Data section -
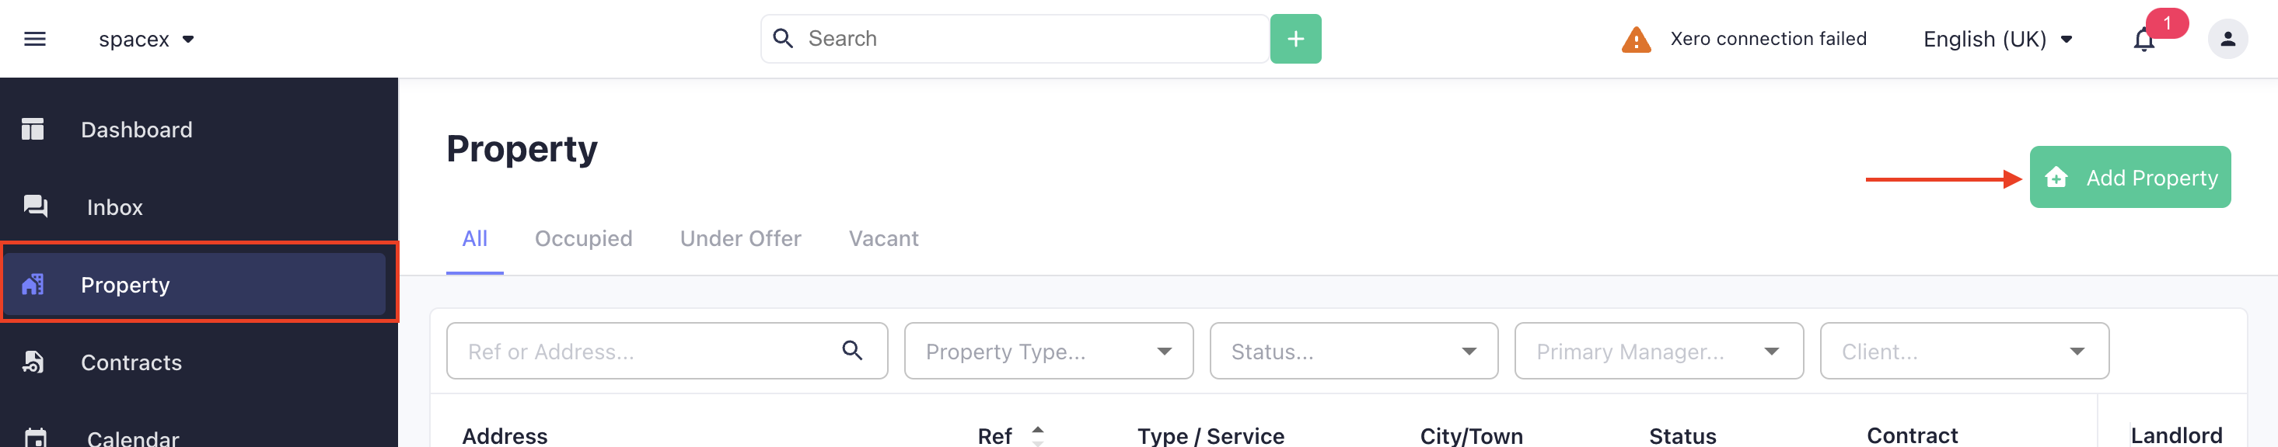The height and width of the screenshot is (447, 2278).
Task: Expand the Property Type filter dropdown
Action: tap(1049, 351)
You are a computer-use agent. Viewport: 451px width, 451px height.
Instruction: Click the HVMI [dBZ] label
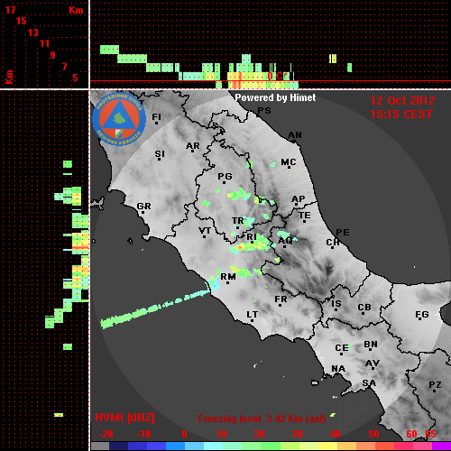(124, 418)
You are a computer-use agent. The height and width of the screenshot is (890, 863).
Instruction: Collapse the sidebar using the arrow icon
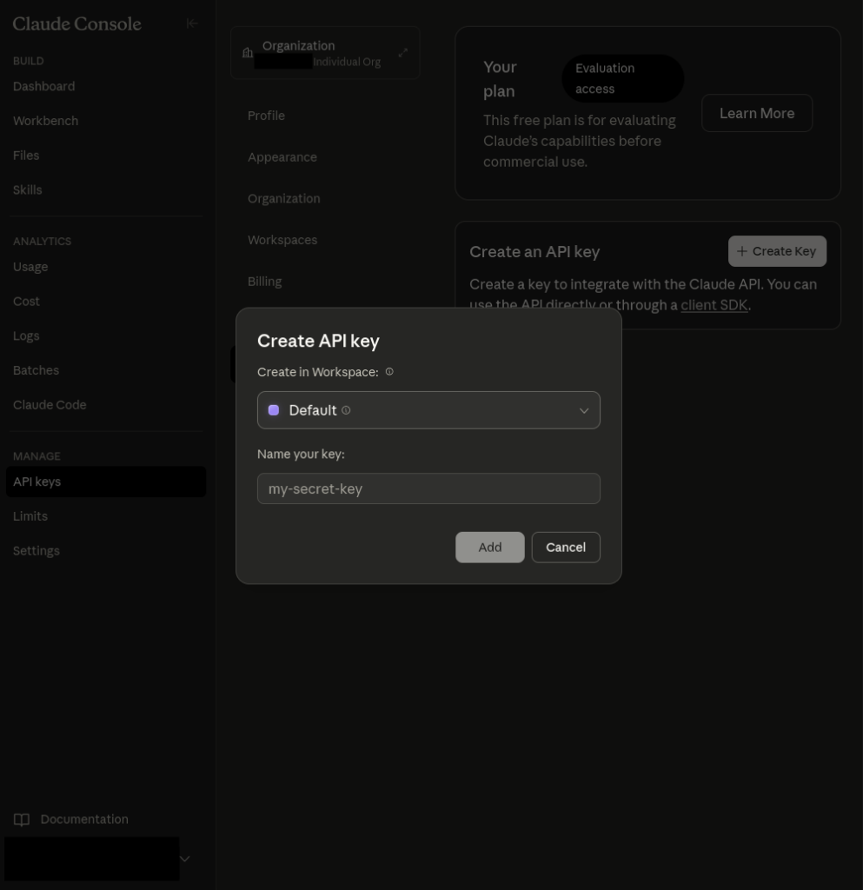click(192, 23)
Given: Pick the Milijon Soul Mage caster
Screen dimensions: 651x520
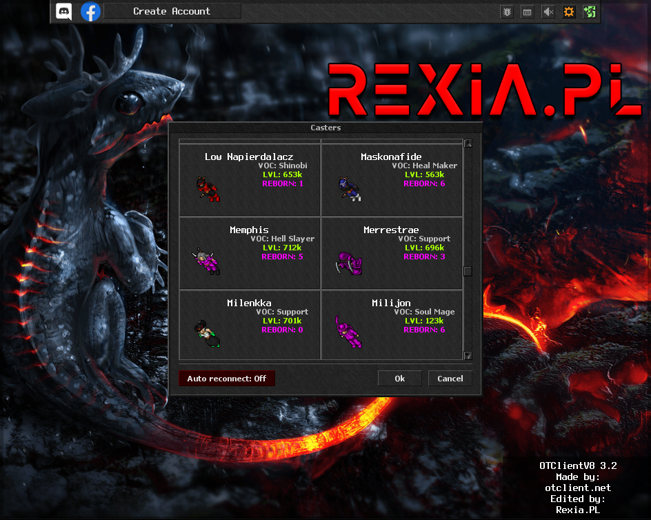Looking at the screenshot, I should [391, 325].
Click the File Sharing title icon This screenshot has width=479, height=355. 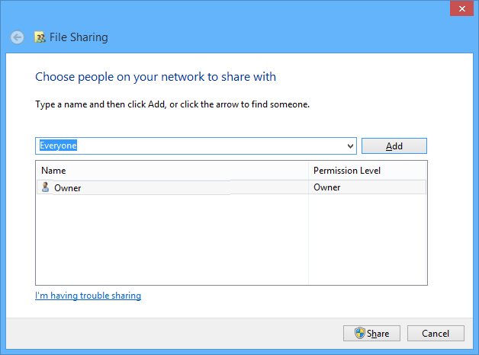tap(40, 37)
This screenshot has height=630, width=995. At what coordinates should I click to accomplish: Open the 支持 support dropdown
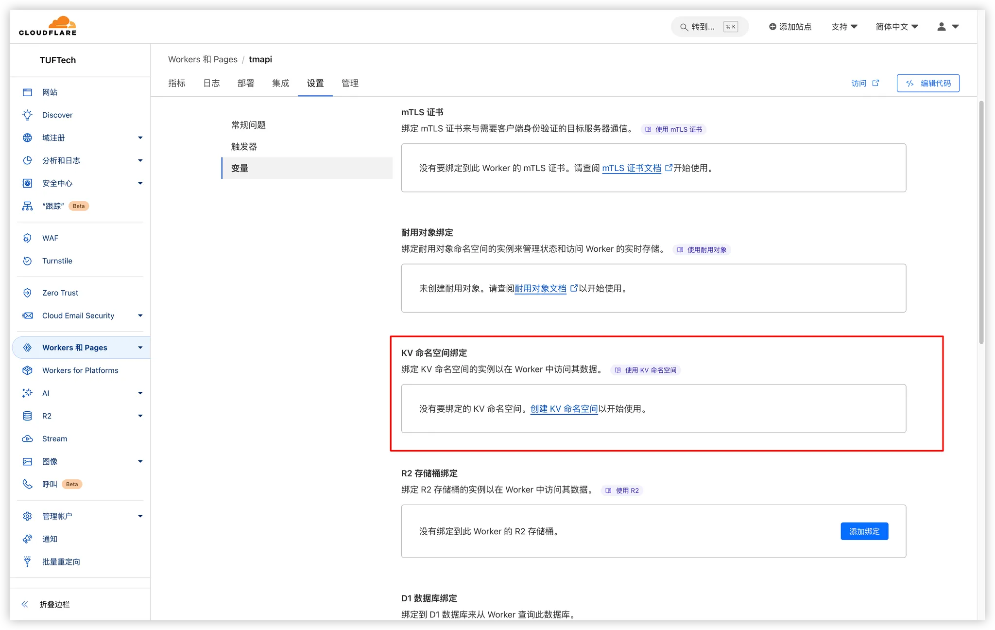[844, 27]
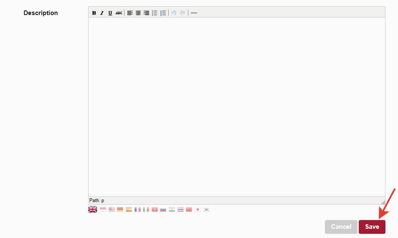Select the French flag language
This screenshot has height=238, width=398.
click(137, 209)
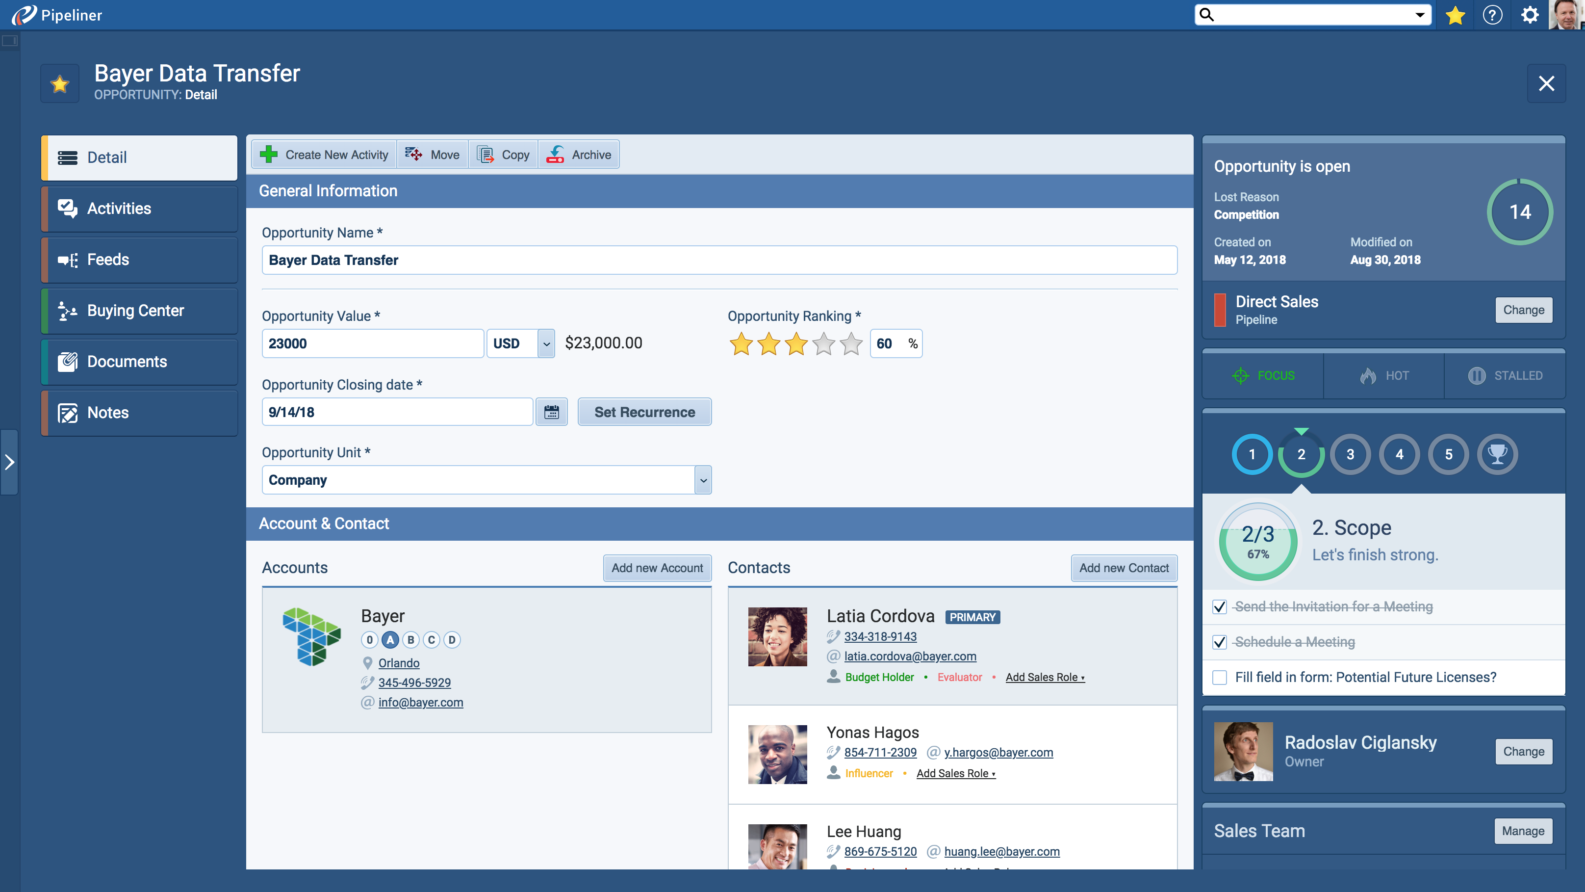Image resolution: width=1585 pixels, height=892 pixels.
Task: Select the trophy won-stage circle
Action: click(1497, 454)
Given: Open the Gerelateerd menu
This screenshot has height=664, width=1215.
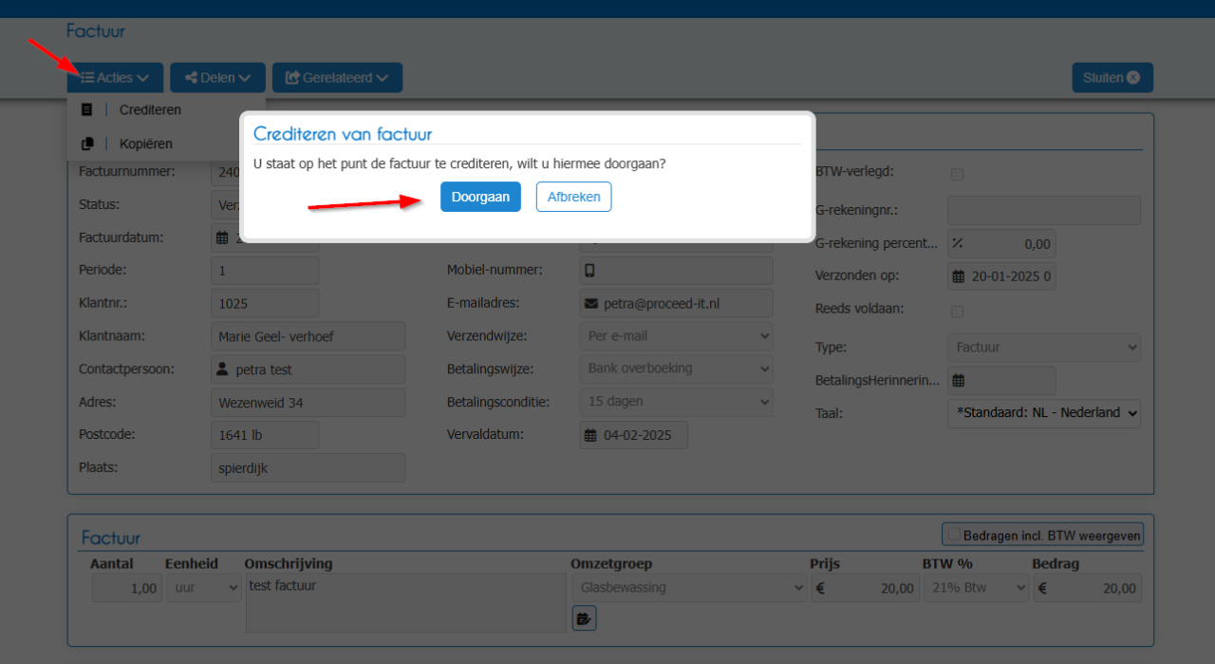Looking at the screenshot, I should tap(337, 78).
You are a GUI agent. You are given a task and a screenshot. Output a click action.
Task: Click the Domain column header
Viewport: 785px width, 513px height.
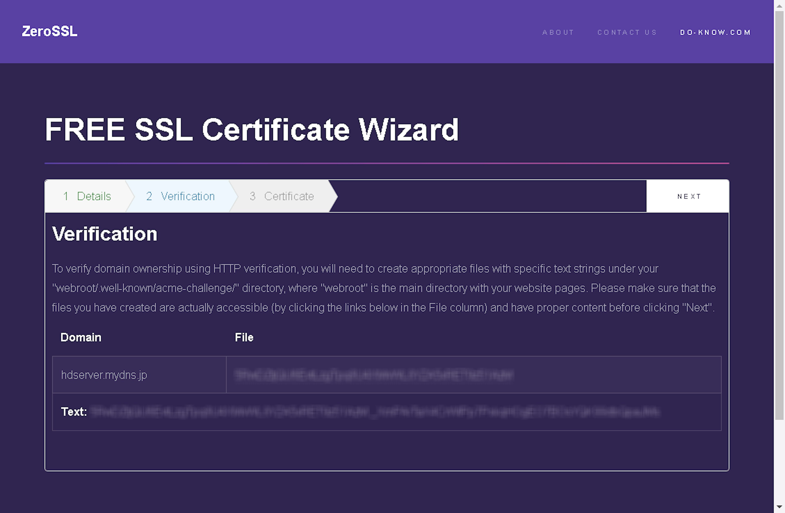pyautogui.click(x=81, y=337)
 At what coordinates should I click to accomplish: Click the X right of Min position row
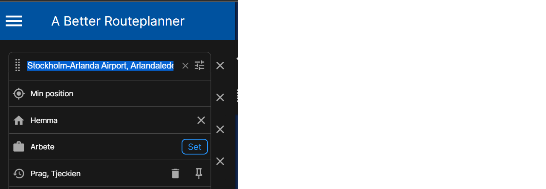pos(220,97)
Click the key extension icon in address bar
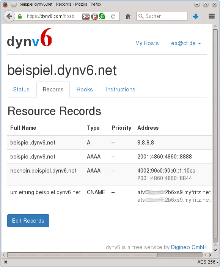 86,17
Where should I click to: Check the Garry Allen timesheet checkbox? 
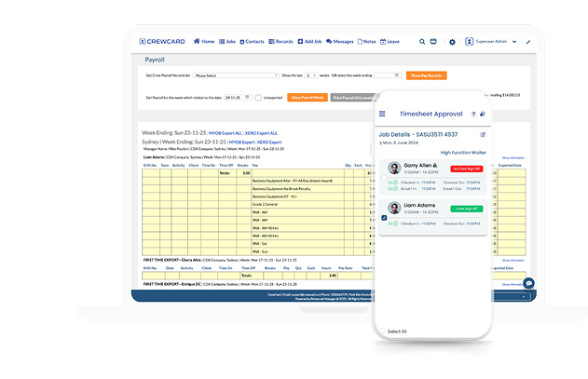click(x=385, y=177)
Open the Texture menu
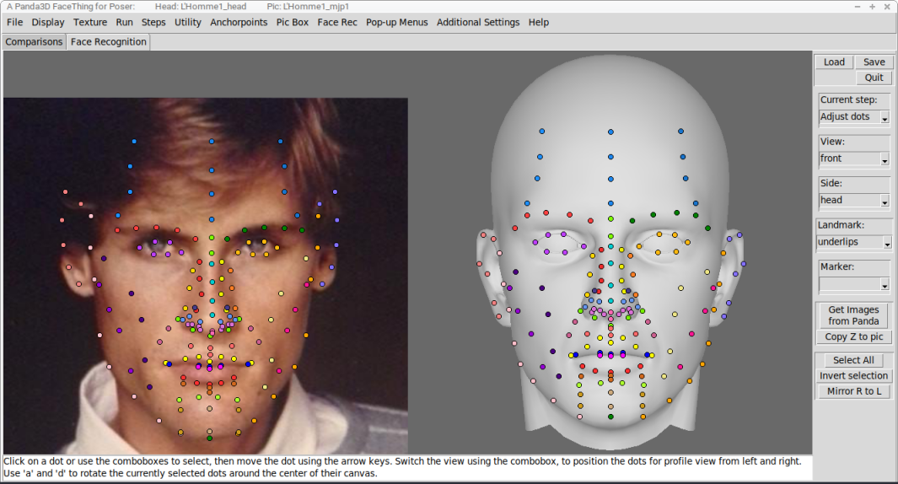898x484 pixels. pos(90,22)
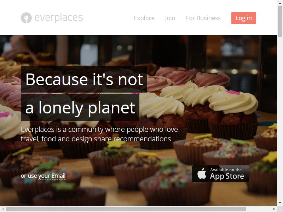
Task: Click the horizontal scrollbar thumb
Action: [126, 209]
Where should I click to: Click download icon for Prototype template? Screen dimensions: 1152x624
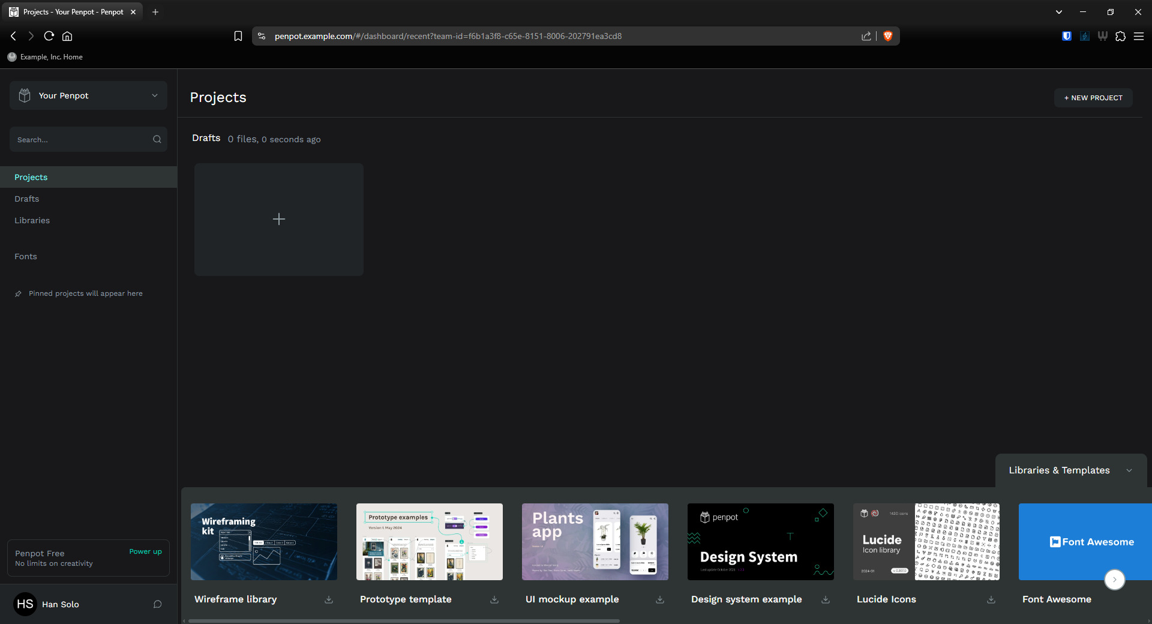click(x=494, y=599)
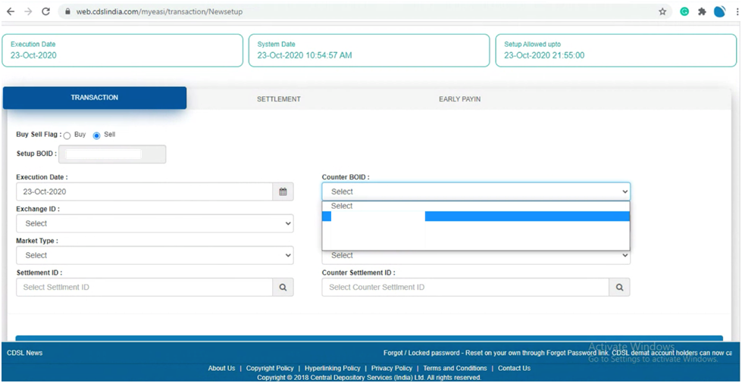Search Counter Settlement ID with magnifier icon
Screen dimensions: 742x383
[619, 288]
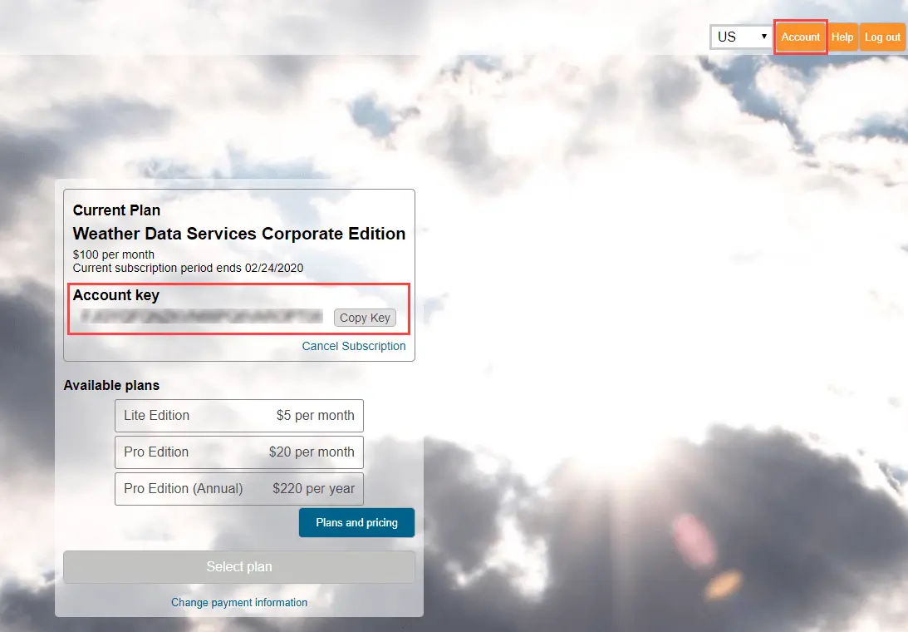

Objective -
Copy out the records word for word, starting at the line that contains "You are a GUI" and going through the end of the records. Leave out the pictures.

Output for this task -
You are a GUI agent. You are given a task and a screenshot. Output a click action.
Task: Click the Domain column header
Viewport: 785px width, 513px height.
pyautogui.click(x=81, y=337)
 At what coordinates should I click to accomplish: Click the X right of Min position row
pos(220,97)
Click the key extension icon in address bar
 86,17
Where should I click to: Check the Garry Allen timesheet checkbox? 
click(x=385, y=177)
Open the Texture menu
898x484 pixels. pos(90,22)
Task: Click the horizontal scrollbar thumb
Action: [126, 209]
Where should I click to: Click download icon for Prototype template? Screen dimensions: 1152x624
click(x=494, y=599)
Search Counter Settlement ID with magnifier icon
Screen dimensions: 742x383
[619, 288]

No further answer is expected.